## Problem to work on
From the first line of the data below, copy each line up to the one containing "Open Audio Mixer", and include that line too.

Material for this task Block Start

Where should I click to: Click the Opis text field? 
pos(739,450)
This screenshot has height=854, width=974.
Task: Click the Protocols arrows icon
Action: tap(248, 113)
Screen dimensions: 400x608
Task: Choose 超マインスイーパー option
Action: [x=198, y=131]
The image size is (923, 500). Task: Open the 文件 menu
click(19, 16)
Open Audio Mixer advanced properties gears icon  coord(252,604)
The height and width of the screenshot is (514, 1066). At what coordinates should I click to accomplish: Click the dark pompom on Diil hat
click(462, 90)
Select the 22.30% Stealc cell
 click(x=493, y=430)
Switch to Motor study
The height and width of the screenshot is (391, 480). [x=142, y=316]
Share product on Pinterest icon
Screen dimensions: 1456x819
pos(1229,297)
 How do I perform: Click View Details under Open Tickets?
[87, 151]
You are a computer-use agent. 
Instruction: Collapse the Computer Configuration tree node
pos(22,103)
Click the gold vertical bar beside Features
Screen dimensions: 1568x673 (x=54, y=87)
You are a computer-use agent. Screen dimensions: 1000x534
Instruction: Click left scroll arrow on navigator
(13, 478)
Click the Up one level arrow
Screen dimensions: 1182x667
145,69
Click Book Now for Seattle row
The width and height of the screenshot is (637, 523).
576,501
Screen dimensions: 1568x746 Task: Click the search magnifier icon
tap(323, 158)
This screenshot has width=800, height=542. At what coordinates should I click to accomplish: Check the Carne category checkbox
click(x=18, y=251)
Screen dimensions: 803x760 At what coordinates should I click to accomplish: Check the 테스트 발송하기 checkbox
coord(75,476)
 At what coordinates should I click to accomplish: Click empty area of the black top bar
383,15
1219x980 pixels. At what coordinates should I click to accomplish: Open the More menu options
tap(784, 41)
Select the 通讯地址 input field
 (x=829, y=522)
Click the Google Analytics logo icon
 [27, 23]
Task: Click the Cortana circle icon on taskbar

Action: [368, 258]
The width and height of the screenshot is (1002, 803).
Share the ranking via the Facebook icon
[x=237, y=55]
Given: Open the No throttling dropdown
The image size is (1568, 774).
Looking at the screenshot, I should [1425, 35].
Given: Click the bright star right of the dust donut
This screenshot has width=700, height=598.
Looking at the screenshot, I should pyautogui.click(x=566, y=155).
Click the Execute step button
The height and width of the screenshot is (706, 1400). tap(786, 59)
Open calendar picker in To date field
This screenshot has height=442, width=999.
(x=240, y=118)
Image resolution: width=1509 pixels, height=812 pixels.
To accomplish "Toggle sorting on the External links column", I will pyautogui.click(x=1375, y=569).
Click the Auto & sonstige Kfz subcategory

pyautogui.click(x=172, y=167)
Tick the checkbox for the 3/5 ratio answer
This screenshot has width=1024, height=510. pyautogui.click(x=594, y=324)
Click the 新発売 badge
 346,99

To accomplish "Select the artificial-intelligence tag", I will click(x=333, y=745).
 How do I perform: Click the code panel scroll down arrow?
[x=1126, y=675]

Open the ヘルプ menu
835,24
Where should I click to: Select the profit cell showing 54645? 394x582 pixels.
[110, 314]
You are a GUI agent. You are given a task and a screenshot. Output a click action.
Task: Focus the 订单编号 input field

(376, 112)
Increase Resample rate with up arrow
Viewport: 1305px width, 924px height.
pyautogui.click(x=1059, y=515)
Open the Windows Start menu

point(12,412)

Material for this task Block End

## Answer area
Where should I click to: Click the Opis text field? 
pos(739,450)
This screenshot has height=854, width=974.
Task: Click the Protocols arrows icon
Action: tap(248, 113)
Screen dimensions: 400x608
Task: Choose 超マインスイーパー option
Action: [x=198, y=131]
The image size is (923, 500). Task: Open the 文件 menu
click(19, 16)
Open Audio Mixer advanced properties gears icon  coord(252,604)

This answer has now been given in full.